Mikroplastik erkennen

Mikroplastik, das sind Kunststoffpartikel, die kleiner als fünf Millimeter sind. Mikroplastik entsteht zum einen, wenn Plastikprodukte wie Tüten oder Flaschen zerfallen, zum anderen wird Mikroplastik von der Kosmetikindustrie verwendet. Deutlich zu erkennen ist Mikroplastik z.B. in Peelings. Aber auch in Shampoos und Cremes wird winziges Mikroplastik eingesetzt. Hier lässt es sich nur anhand der aufgeführten Inhaltsstoffe erkennen. Das sind laut BUND die am häufigsten in Kosmetikprodukten verwendeten Kunststoffe:

  • Polyethylen (PE);
  • Polypropylen (PP);
  •  Nylon-12; Nylon-6;
  • Polyurethan (PUR);
  • Polyethylenterephthalat (PET);
  • Acrylates Copolymer (AC);
  • Acrylates Crosspolymer (ACS);
  • Polymethylmethacrylat (PMMA);
  • Polyacrylate (PA);
  • Polystyrene (PS).

Bei der Suche nach Plastik hilft auch die "CodeCheck"-App: Mit der App kann man Kosmetikprodukte ganz leicht auf Mikroplastik und andere bedenkliche Inhaltsstoffe überprüfen.
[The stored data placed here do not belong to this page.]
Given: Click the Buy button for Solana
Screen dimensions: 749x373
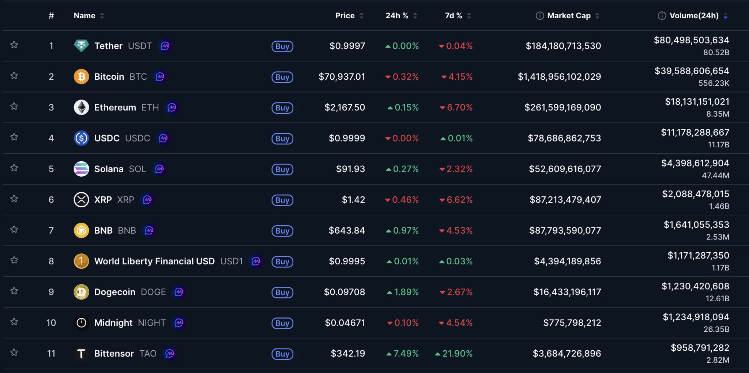Looking at the screenshot, I should [282, 169].
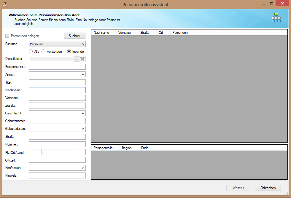291x198 pixels.
Task: Click the organization chart icon in header
Action: pos(276,18)
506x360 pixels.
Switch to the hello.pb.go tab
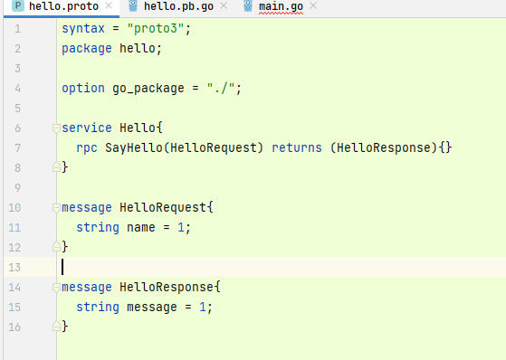tap(178, 6)
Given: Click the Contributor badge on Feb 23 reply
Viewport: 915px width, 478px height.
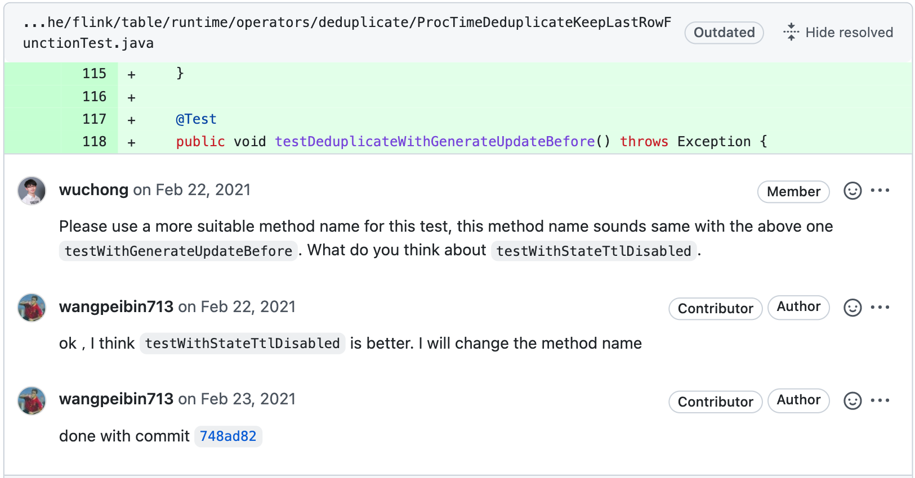Looking at the screenshot, I should click(x=715, y=402).
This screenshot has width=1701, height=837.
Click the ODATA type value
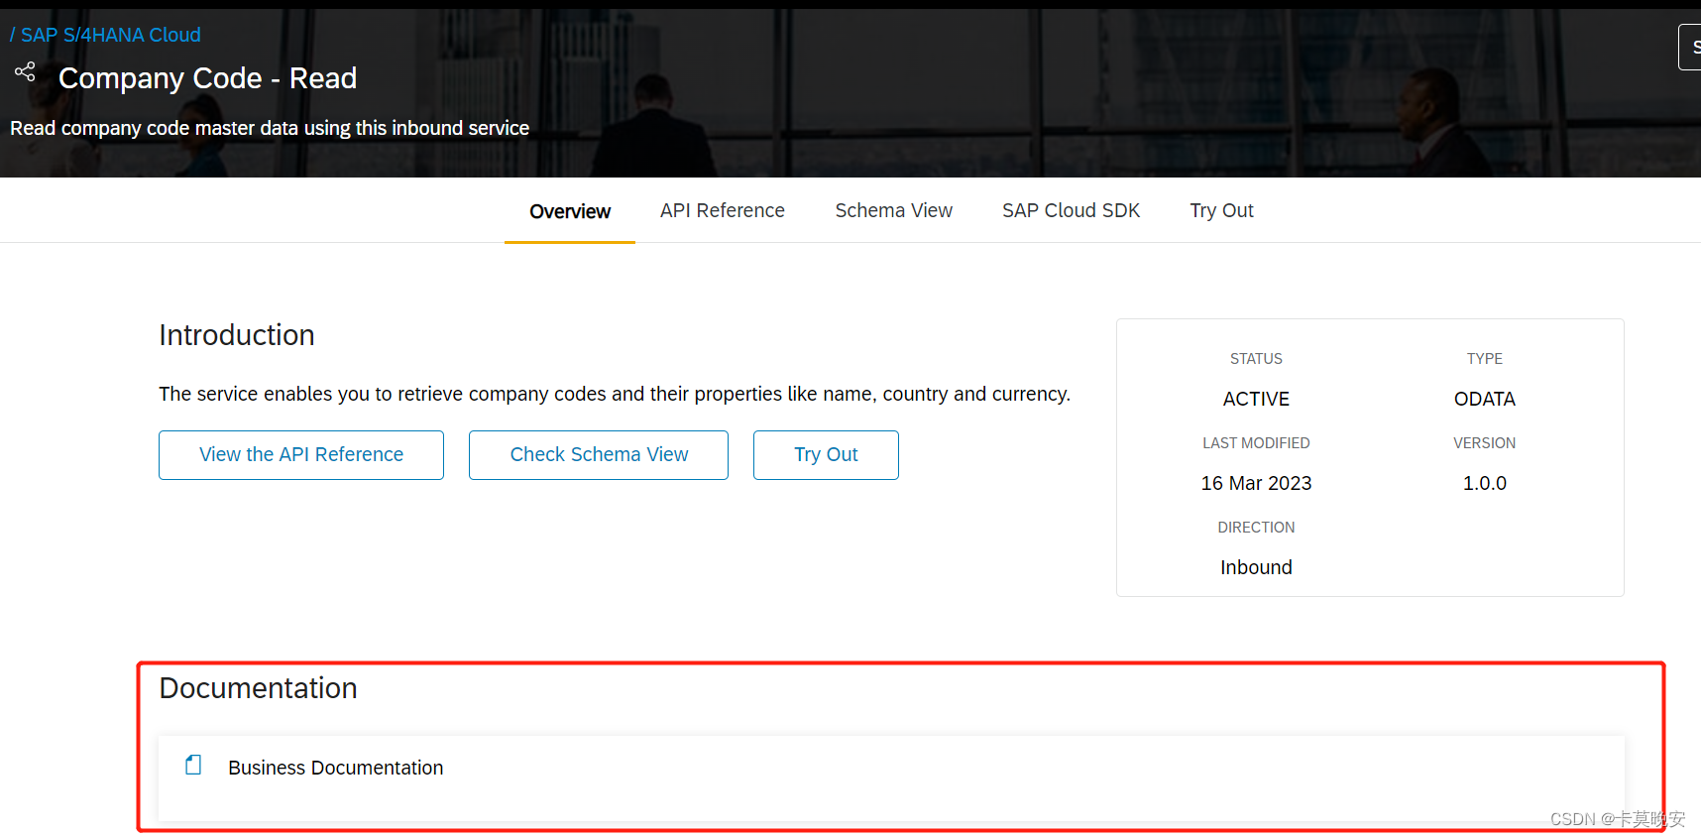(x=1484, y=399)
Einfach mit dem Smartphone den Barcode des Produktes einscannen, schon werden einem die Inhaltsstoffe angezeigt und von "unbedenklich" bis "sehr bedenklich" eingestuft. Zusätzlich gibt es weitere Informationen zu den Inhaltsstoffen. Die App gibt es kostenlos im App Store und bei Google Play.